After making the argument for Vico’s role as a thinker who conditions all the intellectual approaches now brought into classical philology and as an influential interpreter of Homer, it is time to move onto Vico’s own readings of Homer, together with related comments on Virgil, starting with an outline of his general approach and Homer’s place in it. He explains the importance of Homer in the very beginning of the New Science:

The same ray [divine providence] is reflected from the breast of metaphysics onto the statue of Homer, the first gentile author who has come down to us. For metaphysic, which has been formed from the beginning according to a history of human ideas from the commencing of truly human thinking among the gentiles, has enabled us finally to descend into the crude minds of the first founders of the gentile nations, all robust sense and vast imagination. They had only the bare potentiality, and that torpid and stupid, of using the human mind and reason. From that very cause the the beginnings of poetry, not only different from but contrary to those which have been hitherto imagined, are found to lie in the beginning of poetic wisdom, which have from that same cause hitherto been hidden from us. 

(NS 6/Vico 1975, 5-6)

In the New Science, Vico offered an alternative to Descartes philosophy, which he believed was necessary for sciences of the human mind, that is knowledge of human ideas and institutions. Vico claimed this alternative was rooted in the philosophy of Descartes’ contemporary, the English philosopher Francis Bacon, but does little to explain how this works. Descartes focused on knowledge of nature and certainty in this knowledge, based on the immediacy and strength of ideas in our mind. Vico argued that there had to be knowledge of human institutions and that Descartes’ own criterion for certainty in knowledge, the strength of ideas in the mind, suggest more certainty in the historical knowledge of human institutions, because such institutions are creations of the mind. 

The new science of human institutions is a science of the repetition, recourse of the history of nations. That is the cycle of history which has gone through an original stage and a repetition. The original historical cycle goes from the earliest antiquity to the fall of the Roman Empire in the west. The cycle of repetition goes from the German ‘barbarian’ kingdoms which replaced Roman power in the west in the fifth century to Vico’s own time. Each cycle goes through three stages,  though this could be seen as four stages. The first stage is of the age of gods, of the earliest states under the power of patriarchal petty kings claiming divine status. The equivalent in the second cycle is the kings of Germanic tribes. The second second stage is the age of heroes, which is the age of Homer. In this stage, states are city republics governed by a military aristocracy claiming descent from the gods and to be a long way above the bestial common people. The equivalent in the second cycle is the age of knights in the middle ages. The third stage is the human age of rule of law according to reason. The equivalent in the second cycle is the development of modern European states since the late middles ages. This can be divided between two sub-ages, or maybe into two full ages giving a total of four. There is democratic sub-age in which the people rule through city assemblies as in Greece, Rome, and Phoenician cities. The equivalent in the second cycle is the medieval city dominated by guilds, sometimes accompanied by a city assembly. Following this, there is a monarchical sub-age in which the monarch ends the power of aristocratic factions, making and enforcing laws for the public good. The equivalent of this in the second cycle are the absolute monarchs of early modern and Enlightenment Europe. 

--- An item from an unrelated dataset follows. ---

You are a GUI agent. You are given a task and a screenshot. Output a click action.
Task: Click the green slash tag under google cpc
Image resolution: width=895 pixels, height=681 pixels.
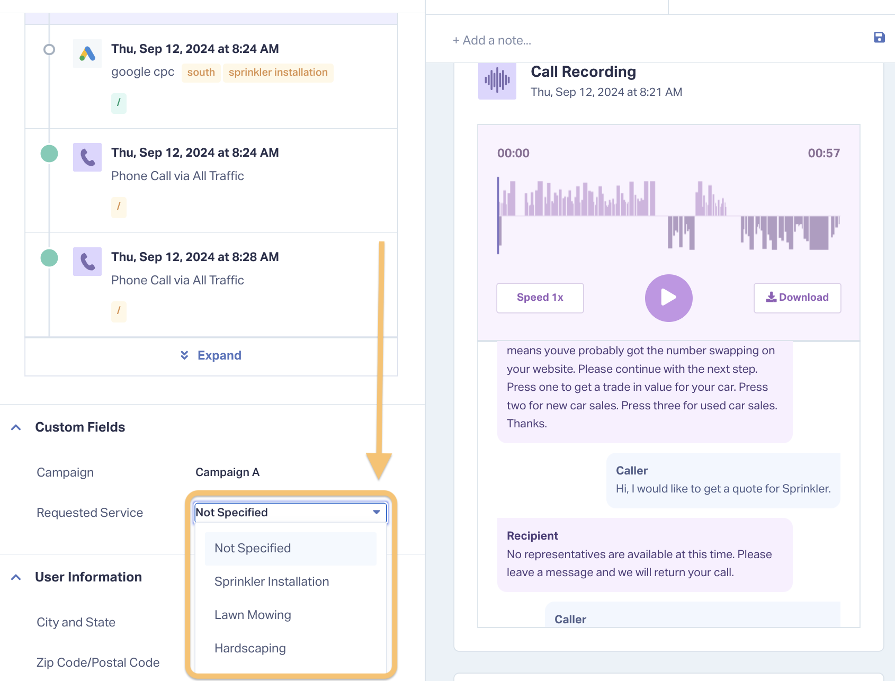click(x=119, y=103)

Vico’s main focus within this account of history is the role of Homer in providing a key to the first cycle of history, along with some more limited discussion of Virgil’s prolongation and transformation of Homeric epic in the Aeneid . The focus on Homer has at least one oddity in that Vico was primarily a Latinist and seems to have very limited competence in ancient Greek compared with Latin, so one of the most important figures in the interpretation of ancient Greek literature was probably relying to some degree on Latin or Italian translation. He refers to the heroes and gods through Latin names rather than Greek names, so that Odysseus appears as Ulysses. Here, the Greek names are used as the natural way to refer to the Homeric world.  Despite his linguistic limitation, art least in comparison with his grasp of Latin, Vico’s focus on Homer is deep and profoundly suggestive.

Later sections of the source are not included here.